**POLECENIA:**
1. Przepisz odcinek tekstu o pedalboardzie od „Sadowski robiący za” aż do „to odległa przyszłość).”, zamieniając „Valve drive” na „Przester lampowy”.
2. Dlaczego według tekstu o pedalboardzie Radial Booster stoi jako pierwszy?
3. Napisz dalszy ciąg tekstu o pedalboardzie.

Wymiarujemy pedalboard....
na razie jest tego tyle:
sadołski pożyczony od Gubego, reszta materiały własne.
Tuner podpięty do radiala I/O, zawsze on (w radialu można ustawić czy ma działać zawsze czy tylko przy mute). I/O robi za mute i selektor 2 basów (docelowo - Drop-D i zwykły). Jest wysoko by był przy ściance - na jasnych scenach cień ewentuany mu pomoże bo słaby ma wyświetlacz.
Sadowski robiący za D.I PRZED! przesterem i lekki podbarwiacz - zawsze włączony.
Radial Booster jako pierwszy bo robi za bufor dla jabby pasywnej która im mniej kabla tym lepiej brzmi. Dopałka tu i tam, ale będzie deptany więc niżej.
Valve drive niby narazie mam ciągle włączony, ale to z lenistwa i niechęci do potrącenia kabelka i deptania - będzie tu i tam wyłączany, więc niżej. Ostatni efekt póki co w torze sygnałowym, chyba, że kwak będzie po (ale to odległa przyszłość).

**WYBRANE WPISY:**
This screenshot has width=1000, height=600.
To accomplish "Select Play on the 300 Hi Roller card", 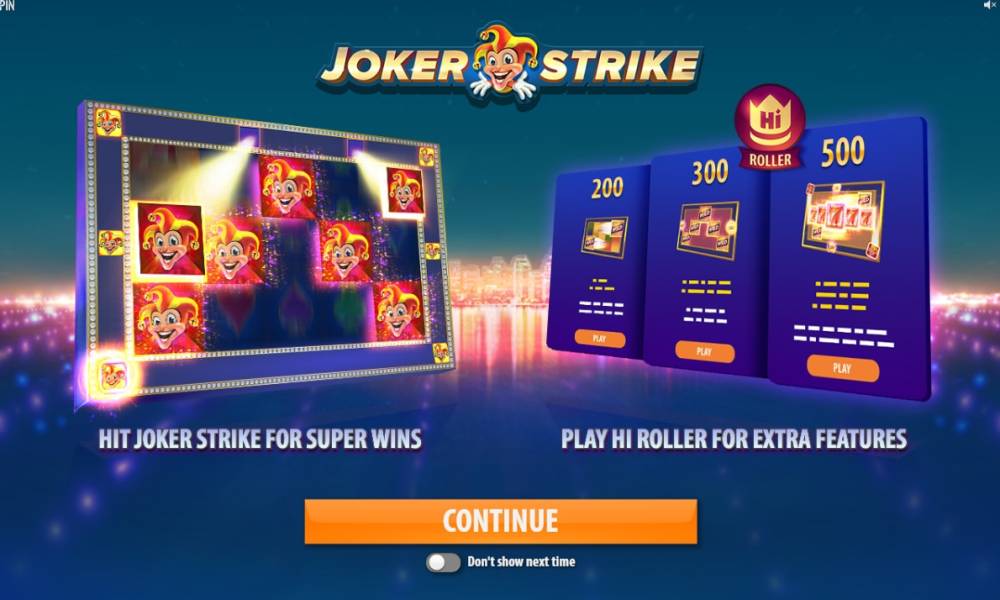I will click(x=704, y=351).
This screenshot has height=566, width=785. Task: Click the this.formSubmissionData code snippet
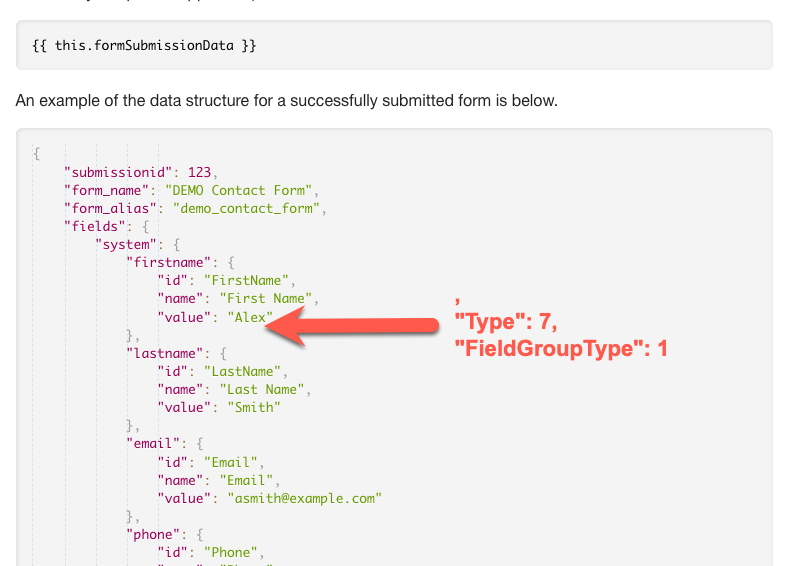coord(144,46)
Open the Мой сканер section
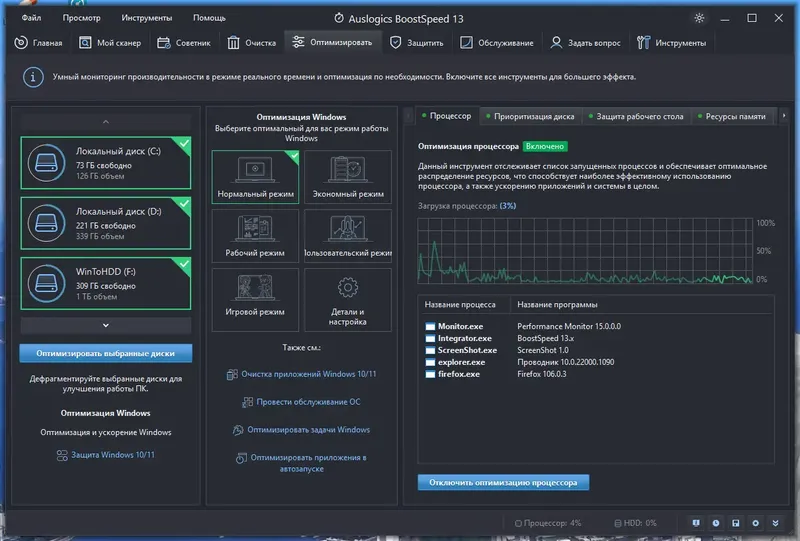The height and width of the screenshot is (541, 800). (110, 43)
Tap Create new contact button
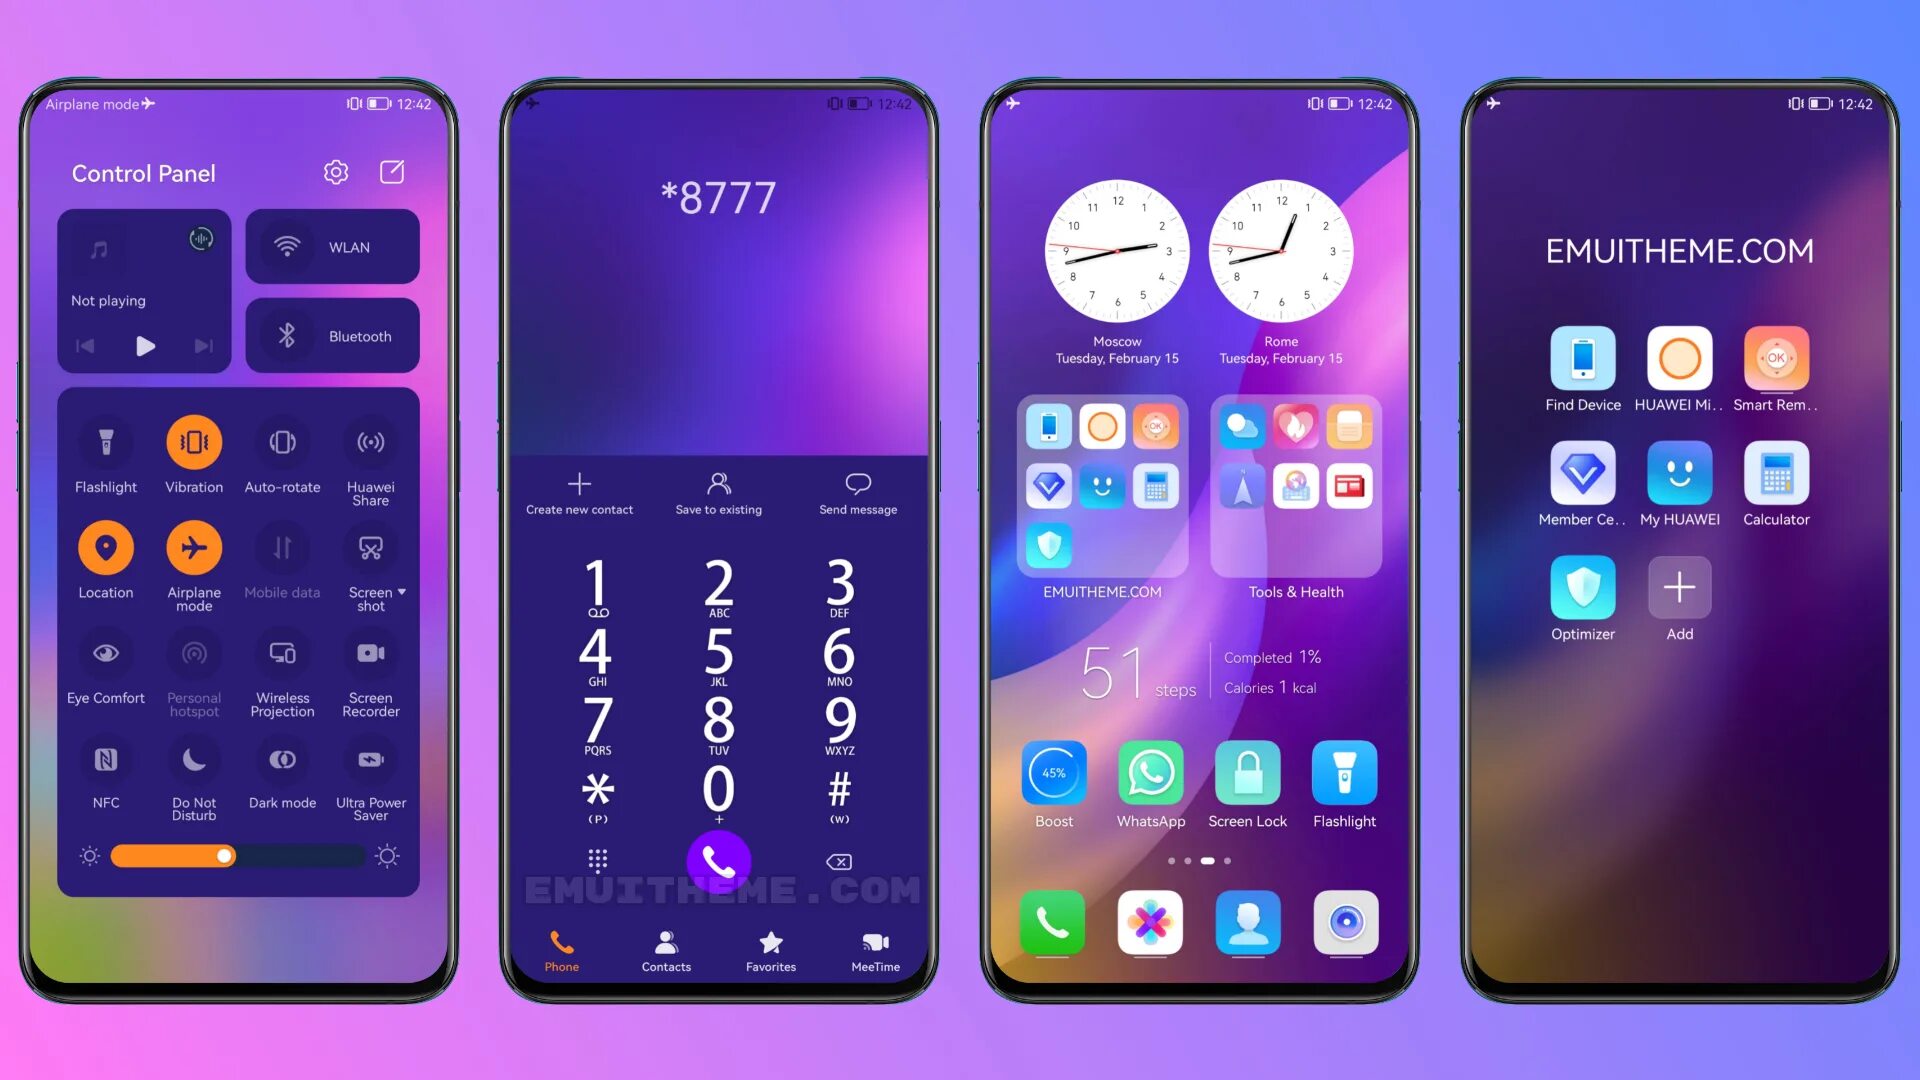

**ODPOWIEDZI:**
1.
Sadowski robiący za D.I PRZED! przesterem i lekki podbarwiacz - zawsze włączony.
Radial Booster jako pierwszy bo robi za bufor dla jabby pasywnej która im mniej kabla tym lepiej brzmi. Dopałka tu i tam, ale będzie deptany więc niżej.
Przester lampowy niby narazie mam ciągle włączony, ale to z lenistwa i niechęci do potrącenia kabelka i deptania - będzie tu i tam wyłączany, więc niżej. Ostatni efekt póki co w torze sygnałowym, chyba, że kwak będzie po (ale to odległa przyszłość).

2. Bo robi za bufor dla pasywnej jabby, która brzmi tym lepiej, im mniej ma kabla.

3.
Docelowo będą jeszcze octabass i być może multidrive. Na końcu być może kwak glaba, ale to nie wiem.
Jakieś uwagi, coś głupio przewidziałem? Na ścisk wymiar jest teraz 50x30, ale zrobię stosownie większy, choć bez przesady - jak widzę jak mój gitarzysta się męczy z wielkim rockcase to mi się odechciewa.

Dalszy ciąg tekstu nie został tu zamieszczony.